Unearthing layers of intimate earth dynamics 

They were once alive before they turned into fossils. That alone makes them an ancient repository of geological systems that are important insights for modern scientific explorations.
work from  Lamina
work from Lamina

They were once alive before they turned into fossils. That alone makes them an ancient repository of geological systems that are important insights for modern scientific explorations. They tell us about the earth’s history, the very force that nurtures life and promotes livelihood. These petrified impressions remain mysteries that researchers and scientists have been trying to explain, however, even after thousands of decades, many have remained conundrums for civilizations to follow.

What meets the eye when we look at some of these preserves in state of the art museums, carefully preserved in glass cases, is just the tip of the iceberg. Artist Manish Pushkale, who is showcasing his new line of works inspired by foliation, fossils and lost languages in Lamina, brings abstractions that unearth their forgotten enigmas.

Manish Pushkale
Manish Pushkale

He immersed himself in the study of these remnants from lost geological periods, never once considering them mere specimens. “They are a consolidated body of frozen memories. Symbol of gradually compressed augustness. Sometimes they look like sculptures where the organic materials have been converted into inorganic states. It is a cast of a lost life in detained state as a stupendous structure,” says Pushkale.

Lamina is a Latin word which means thin layers of stratas in geological terms. The term has also been given to address the layers of colours, a prominent aspect of his paintings, that are composed of multiple transparent layers. “These layers are thin, derived from the word ‘think’. The process of application of these layers is a process of thinking. I try to create the strata of multiple transparent layers which sometimes go up to the thickness of 50 layers. The resonance of transparencies create a unique visual. This process is symbolically close the process of foliation,” says Pushkale, who is celebrating his silver jubilee as an artist this year.

As a painter, he says, his struggle all these years has been about reaching a right visual vocabulary and to discover an appropriate medium to provide precise visual identity and individuality to his belief system. He dislikes the term style. It is the biggest cliché churning badly between notions of traditionality and modernity, he believes. “Art is a continuous process of learning and understanding by creating their relevant antipods,” says the artist.

He has been living in Delhi for 25 years, before which he was in Bhopal where he was born. His father migrated from a small village in Bundelkhand to Bhopal in the 50s. His was a migration from rural to urban, whereas for the artist, it was from urban to metropolitan, but what is common between the two is the idea of movement, which is both geographical and cultural.

When they shifted, they also imbibed in Delhi’s intrinsic eccentricities and learnt to live and flourish within it. “Delhi is a beautiful ancient city which is receptive and reflective. Snowfall in Himachal or Kashmir freezes us, floods in Uttarakhand sinks us, burning of paddy in Punjab challenges our respiration. This is a city of bazars and bizarre,” says the artist.

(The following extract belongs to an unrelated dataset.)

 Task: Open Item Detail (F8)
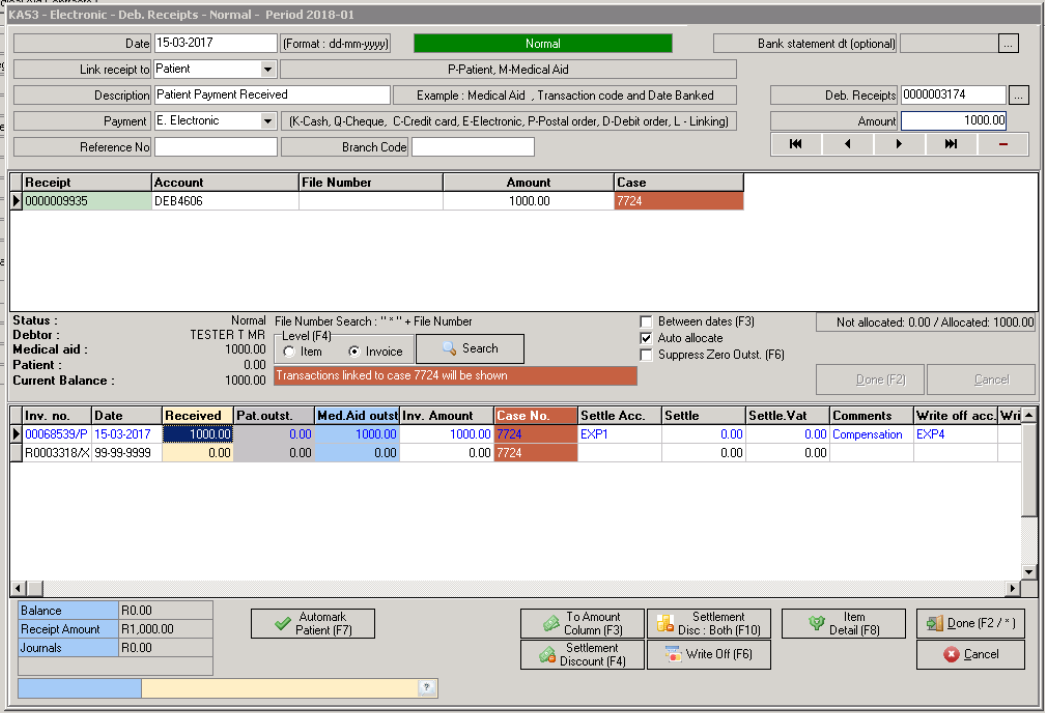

Just like he has seen Delhi’s personality change, he has simultaneously watched his own art practise evolve. In the early 90s, when he was associated with the multi-arts centre Bharat Bhavan in Bhopal, Pushkale’s work was very different from what it is now. It was a time of several influences. Later, they changed into personalized expressions.

“The environs of Bharat Bhavan allowed me to believe in ineffability, this creating a different aesthetic. Since then my sensory faculties have been active in mounting my consciousness by the many influences that followed,” he says. Each one has been a building block to an ever evolving vocabulary that Pushkale is defining and redefined. Till September 14: Akar Prakar, Defence Colony, 11 am to 7 pm.